■ OBJETIVO DO EXERCÍCIO
Prossiga o texto sobre o escritor Nilto Maciel e seu livro, começando logo depois da última frase apresentada.

■ TEXTO DE LEITURA
--------
O
cearense Nilto Maciel, embora goste de umas e outras cervejas, não vive
no mundo da lua. Filiado à maneira de escrever e ficcionar chamada de realismo
fantástico, tal como Jorge Luís Borges, G. G. Márquez e, no Brasil, Murilo Rubião,
é um humanista e psicólogo nato, além de outras qualidades. Já não se pode
dizer isto do piauiense Rubervam du Nascimento, que quis acabar literariamente
consigo mesmo, depois de sua estréia: “Vou diminuir meu livro até acabar,
ficar apenas um poema”. Pensou, falou, depois se arrependeu e um dia
aparece em Brasília, fala com o Maciel: “olhe, Nilto,vim fazer o lançamento
de meu novo livro aqui”. Voltou desalentado. Pensava que Brasília era a
Paris de George Sand e toda aquela patota.
Nilto, conheci-o pessoalmente numa viagem a Cuba, no começo deste século, e
senti que ele levava muito a sério a literatura e as amizades. Já como
escritor, nosso conhecimento veio de seus primeiros livros. A presença
mostrou-me outra face: sua sátira de todas as formas e em todas as
oportunidades. Conversamos no bar do hotel, tiramos fotos numa praça de Havana,
tomamos cerveja (eu, poucas, ele mais), ambos observando principalmente as
cubanas passarem e aqui e acolá algumas palavras com escritores de lá, que não
nos pareceram muito alegres. Nilto tem razão: “E lá não conversamos
política”.
Nilto Maciel escreve e publica sem parar. Ganhou vários e ótimos prêmios, mas
isto não lhe valeu nem ser comentado na imprensa do sul/sudeste. Se tivesse
nascido ou morasse lá estaria nas melhores antologias do Brasil. Mas, o Ceará e
o Piauí – mesmo aquele de O. G. Rego de Carvalho – não terão vez no quinhão da
imortalidade literária, pelo que posso pressentir. Contista, romancista,
cronista, poeta e crítico literário, seu trabalho em favor da literatura não
fica somente na obra, pois editou a revista “LITERATURA”, a princípio em
Brasília e por fim em Fortaleza, durante alguns anos. Agora me manda seu mais
recente livro “COMO ME TORNEI IMORTAL”, cujo título e conteúdo constituem uma
sátira às academias de letras, a la dom Quixote. Edição do Armazém da
Cultura, Fortaleza, 2013, o livro é escrito em estilo coloquial com toques de
humor necessários para pegar o leitor pela mão: É o Ceará Literário através de
suas 32 crônicas. Mas não só bem humoradas (às vezes mistura o humor brasileiro
com alguma sardônica afirmativa de advogado do diabo). E vai traçando a
fisionomia material e psicológica de cada personagem – cearenses a maioria. No
capítulo inicial faz justa concessão a outros (eu e o Enéas Athanázio, por
exemplo). Assim, todos nós, escritores convocados para o livro, somos seus
personagens, no painel conto-crônicas. A maioria deles se reúne em sua casa –
que passa a ser a casa da Mãe Joana – ou em algum bar ou cabaré de Fortaleza.
--------
■ ITENS BRUTOS
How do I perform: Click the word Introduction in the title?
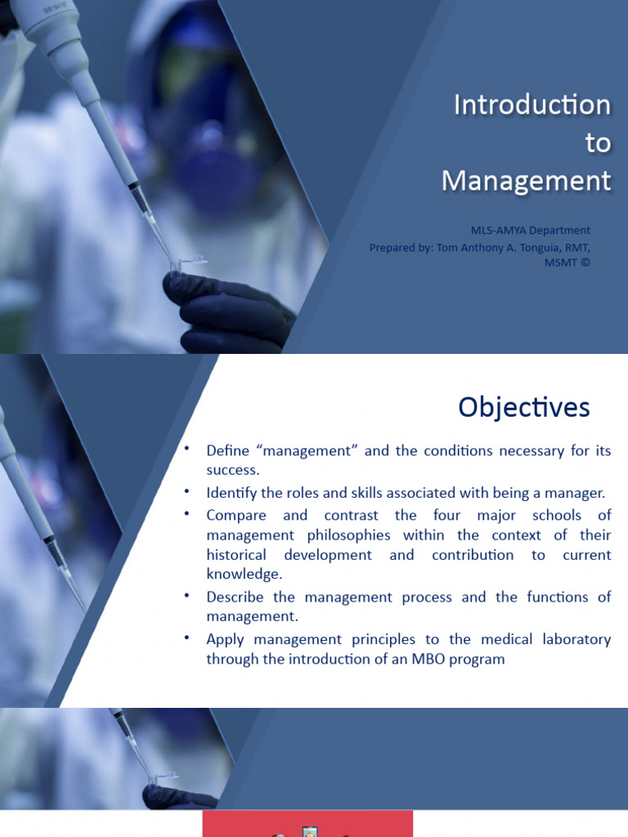pyautogui.click(x=532, y=105)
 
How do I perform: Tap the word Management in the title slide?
pyautogui.click(x=526, y=181)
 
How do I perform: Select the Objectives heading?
pyautogui.click(x=523, y=407)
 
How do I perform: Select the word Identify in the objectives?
pyautogui.click(x=231, y=492)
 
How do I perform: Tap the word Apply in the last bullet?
pyautogui.click(x=224, y=639)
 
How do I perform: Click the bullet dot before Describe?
pyautogui.click(x=186, y=595)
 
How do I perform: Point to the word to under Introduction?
pyautogui.click(x=598, y=142)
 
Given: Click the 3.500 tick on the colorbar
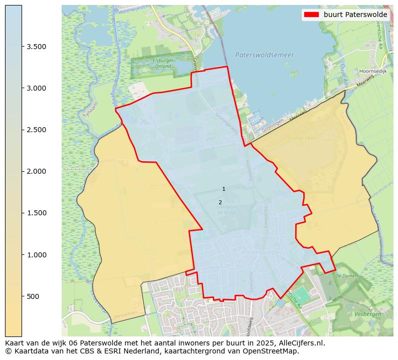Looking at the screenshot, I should click(x=37, y=47).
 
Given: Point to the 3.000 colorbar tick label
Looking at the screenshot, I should click(x=37, y=88).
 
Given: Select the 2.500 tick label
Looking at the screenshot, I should click(x=37, y=130).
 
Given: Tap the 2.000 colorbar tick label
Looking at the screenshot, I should click(x=37, y=171).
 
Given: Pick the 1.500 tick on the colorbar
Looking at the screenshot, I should click(x=37, y=213).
--------
■ RESULTADO
Não se nota nenhum propósito do aparecimento do autor senão como autor,
portanto um livro de ficção. Podem ir acreditando que muita coisa é inventada
ou reinventada, especialmente quando trata de gerações passadas ou de autores
falecidos. Daí a razão maior do seu sucesso, agora, na crônica. Pois
no conto é mestre.
O gênero crônica deve ser leve, para a leitura diária, até mesmo no banheiro como fiz de algumas. E nisto Nilto caprichou. Obra singular. Uma obra viva. Deste tipo de memórias é que necessitamos: crônicas da vida literária. O escritor Pedro Salgueiro, personagem do livro de Nilto, já me sugeriu que eu escrevesse um, no mesmo rumo, sobre os piauienses. Não sei se tenho capacidade de fazê-lo, sou quase nulo no humor e também tenho um estilo recortado que muitas vezes não agrada. A sugestão do contista Salgueiro me deixa “penerando como pinto no xerém”. Mas considero, em primeiro lugar, que o Piauí é realmente mais pobre em prosa do que o Ceará. Além do mais, não sei dizer por que nos damos as costas há muito. Salvo em dois momentos o encontro acontece: quando os cearenses vinham corridos pela seca (que hoje está geral, nos dois estados); ou, quando nós piauienses, pela beleza da capital do Ceará, suas praias suas mulheres bonitas, vamos lá de passeio. E agora, já finalizando, lembro de uma cantiga popular que termina falando de Fortaleza, assim: “e as meninas cearenses / são dotadas de beleza”. Os escritores cearenses, especialmente os contistas, são dotados de bom estilo e criatividade literária. Não vou colocar nenhum grau, mas Nilto Maciel é, certamente, um deles.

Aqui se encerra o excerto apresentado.